*Problem to solve*: Please return the lines below verbatim, beginning at the one that has "Privacy Policy (211, 2456)" and stopping after the one that has "Contact (206, 2473)", and add no other lines.

-=-=-=-=-

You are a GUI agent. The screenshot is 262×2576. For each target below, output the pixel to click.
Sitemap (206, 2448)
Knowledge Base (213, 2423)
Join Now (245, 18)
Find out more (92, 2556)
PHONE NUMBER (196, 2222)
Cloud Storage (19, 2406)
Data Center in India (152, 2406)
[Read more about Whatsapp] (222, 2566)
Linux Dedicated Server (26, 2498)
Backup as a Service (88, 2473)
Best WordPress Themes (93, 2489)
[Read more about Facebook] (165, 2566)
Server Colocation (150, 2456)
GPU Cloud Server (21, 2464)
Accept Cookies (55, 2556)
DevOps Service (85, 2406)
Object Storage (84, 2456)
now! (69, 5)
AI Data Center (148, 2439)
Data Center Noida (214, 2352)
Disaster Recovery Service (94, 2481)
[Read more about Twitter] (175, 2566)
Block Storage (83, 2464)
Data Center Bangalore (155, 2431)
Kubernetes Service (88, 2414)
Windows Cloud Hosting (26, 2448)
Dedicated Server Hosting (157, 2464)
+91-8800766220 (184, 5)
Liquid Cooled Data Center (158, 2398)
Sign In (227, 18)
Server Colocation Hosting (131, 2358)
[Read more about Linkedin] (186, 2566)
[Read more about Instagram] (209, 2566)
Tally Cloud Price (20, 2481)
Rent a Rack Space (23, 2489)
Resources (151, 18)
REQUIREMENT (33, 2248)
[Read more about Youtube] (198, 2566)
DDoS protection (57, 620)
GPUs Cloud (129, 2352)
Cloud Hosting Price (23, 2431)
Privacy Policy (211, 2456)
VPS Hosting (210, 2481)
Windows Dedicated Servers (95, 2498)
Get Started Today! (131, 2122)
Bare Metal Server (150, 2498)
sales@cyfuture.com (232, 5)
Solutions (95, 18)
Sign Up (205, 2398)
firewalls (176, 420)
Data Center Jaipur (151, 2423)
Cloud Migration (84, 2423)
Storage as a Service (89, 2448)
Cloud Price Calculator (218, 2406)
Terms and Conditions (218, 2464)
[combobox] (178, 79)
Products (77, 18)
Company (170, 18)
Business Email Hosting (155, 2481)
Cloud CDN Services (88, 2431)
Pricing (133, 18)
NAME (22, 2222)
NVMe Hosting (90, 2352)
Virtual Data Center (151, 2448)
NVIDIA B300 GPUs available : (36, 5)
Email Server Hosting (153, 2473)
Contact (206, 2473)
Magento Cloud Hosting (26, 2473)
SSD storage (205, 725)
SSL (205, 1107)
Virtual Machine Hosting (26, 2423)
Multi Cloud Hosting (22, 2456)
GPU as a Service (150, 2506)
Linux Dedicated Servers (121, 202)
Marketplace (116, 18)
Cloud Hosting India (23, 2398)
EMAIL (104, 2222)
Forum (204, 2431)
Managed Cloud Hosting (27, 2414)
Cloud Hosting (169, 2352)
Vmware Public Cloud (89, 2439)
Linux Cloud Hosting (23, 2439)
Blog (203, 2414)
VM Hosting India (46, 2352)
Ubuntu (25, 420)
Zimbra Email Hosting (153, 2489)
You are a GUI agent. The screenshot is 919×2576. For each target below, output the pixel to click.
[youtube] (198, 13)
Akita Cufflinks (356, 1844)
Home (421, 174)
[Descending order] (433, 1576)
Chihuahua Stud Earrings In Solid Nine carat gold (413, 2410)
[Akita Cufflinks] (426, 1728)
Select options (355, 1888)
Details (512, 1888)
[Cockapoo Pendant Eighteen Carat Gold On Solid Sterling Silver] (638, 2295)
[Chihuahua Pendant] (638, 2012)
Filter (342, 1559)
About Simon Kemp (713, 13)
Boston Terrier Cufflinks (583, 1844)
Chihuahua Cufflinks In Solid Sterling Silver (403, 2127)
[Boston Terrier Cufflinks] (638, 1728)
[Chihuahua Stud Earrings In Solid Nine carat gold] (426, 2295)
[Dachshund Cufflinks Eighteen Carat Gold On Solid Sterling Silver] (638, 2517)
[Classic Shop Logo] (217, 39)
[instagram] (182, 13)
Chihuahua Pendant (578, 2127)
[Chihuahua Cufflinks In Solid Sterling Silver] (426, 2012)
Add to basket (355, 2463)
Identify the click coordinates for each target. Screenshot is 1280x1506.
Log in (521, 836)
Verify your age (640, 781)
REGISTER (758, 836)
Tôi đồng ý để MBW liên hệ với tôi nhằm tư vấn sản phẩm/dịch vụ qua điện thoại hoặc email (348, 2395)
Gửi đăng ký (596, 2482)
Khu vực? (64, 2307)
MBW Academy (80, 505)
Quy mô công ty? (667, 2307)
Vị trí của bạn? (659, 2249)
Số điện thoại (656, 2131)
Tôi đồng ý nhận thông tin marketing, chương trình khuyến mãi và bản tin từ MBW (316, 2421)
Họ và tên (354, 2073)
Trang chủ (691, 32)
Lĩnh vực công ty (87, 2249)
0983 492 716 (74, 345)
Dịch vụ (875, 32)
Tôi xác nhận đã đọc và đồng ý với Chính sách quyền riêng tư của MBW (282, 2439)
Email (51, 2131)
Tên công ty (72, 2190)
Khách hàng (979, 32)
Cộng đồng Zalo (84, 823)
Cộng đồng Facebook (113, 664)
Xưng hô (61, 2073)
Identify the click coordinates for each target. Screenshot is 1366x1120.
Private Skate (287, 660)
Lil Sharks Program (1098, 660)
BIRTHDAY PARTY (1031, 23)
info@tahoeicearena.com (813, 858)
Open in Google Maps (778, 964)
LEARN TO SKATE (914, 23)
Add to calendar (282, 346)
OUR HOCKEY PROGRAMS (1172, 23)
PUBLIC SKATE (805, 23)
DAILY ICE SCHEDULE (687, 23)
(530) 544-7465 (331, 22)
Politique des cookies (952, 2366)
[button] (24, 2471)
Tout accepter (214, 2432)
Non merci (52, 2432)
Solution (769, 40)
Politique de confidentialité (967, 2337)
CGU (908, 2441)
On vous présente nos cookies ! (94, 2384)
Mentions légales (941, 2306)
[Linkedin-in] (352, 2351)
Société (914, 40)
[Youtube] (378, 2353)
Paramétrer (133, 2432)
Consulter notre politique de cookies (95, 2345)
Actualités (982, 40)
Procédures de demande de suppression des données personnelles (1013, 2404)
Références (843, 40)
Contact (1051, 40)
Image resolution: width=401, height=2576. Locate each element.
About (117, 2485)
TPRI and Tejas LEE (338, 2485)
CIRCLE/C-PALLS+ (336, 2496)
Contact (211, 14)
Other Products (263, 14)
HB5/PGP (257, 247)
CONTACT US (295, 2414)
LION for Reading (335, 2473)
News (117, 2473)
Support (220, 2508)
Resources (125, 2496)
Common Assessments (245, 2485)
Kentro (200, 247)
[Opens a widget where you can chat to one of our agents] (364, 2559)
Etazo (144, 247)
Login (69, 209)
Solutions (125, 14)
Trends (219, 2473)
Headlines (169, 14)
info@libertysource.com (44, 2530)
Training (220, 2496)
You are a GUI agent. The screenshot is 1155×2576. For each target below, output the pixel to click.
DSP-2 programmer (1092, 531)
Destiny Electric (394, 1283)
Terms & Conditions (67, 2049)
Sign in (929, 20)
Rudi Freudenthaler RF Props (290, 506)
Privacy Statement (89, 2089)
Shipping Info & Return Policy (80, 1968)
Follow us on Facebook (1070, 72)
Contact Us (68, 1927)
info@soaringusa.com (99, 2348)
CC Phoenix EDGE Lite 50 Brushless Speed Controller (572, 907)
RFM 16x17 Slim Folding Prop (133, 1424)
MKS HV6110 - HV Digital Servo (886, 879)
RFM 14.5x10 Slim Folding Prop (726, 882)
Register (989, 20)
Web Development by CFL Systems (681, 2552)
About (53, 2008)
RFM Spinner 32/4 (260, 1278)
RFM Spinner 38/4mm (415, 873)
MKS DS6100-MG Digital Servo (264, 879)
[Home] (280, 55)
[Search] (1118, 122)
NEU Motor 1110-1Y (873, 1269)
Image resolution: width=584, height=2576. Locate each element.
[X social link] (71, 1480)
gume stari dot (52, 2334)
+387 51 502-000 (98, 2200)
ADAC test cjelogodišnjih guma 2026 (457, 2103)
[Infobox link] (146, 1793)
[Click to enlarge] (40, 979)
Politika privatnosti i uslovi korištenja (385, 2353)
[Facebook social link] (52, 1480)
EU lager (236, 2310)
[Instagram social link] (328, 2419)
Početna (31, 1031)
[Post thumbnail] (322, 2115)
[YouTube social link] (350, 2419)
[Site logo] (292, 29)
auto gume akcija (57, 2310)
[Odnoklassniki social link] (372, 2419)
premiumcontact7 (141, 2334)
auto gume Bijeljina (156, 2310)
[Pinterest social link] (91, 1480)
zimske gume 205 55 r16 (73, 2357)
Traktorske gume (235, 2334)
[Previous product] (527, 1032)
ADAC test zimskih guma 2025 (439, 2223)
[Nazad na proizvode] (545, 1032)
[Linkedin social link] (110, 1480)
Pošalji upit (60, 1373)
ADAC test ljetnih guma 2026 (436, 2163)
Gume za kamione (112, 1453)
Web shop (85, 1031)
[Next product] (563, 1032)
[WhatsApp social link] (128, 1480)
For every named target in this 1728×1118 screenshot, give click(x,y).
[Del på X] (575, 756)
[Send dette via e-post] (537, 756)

-=-=-=-=-

*Solution to this task*:
Privacy Policy (211, 2456)
VPS Hosting (210, 2481)
Windows Dedicated Servers (95, 2498)
Get Started Today! (131, 2122)
Bare Metal Server (150, 2498)
sales@cyfuture.com (232, 5)
Solutions (95, 18)
Sign Up (205, 2398)
firewalls (176, 420)
Data Center Jaipur (151, 2423)
Cloud Migration (84, 2423)
Storage as a Service (89, 2448)
Cloud Price Calculator (218, 2406)
Terms and Conditions (218, 2464)
[combobox] (178, 79)
Products (77, 18)
Company (170, 18)
Business Email Hosting (155, 2481)
Cloud CDN Services (88, 2431)
Pricing (133, 18)
NAME (22, 2222)
NVMe Hosting (90, 2352)
Virtual Data Center (151, 2448)
NVIDIA B300 GPUs available : (36, 5)
Email Server Hosting (153, 2473)
Contact (206, 2473)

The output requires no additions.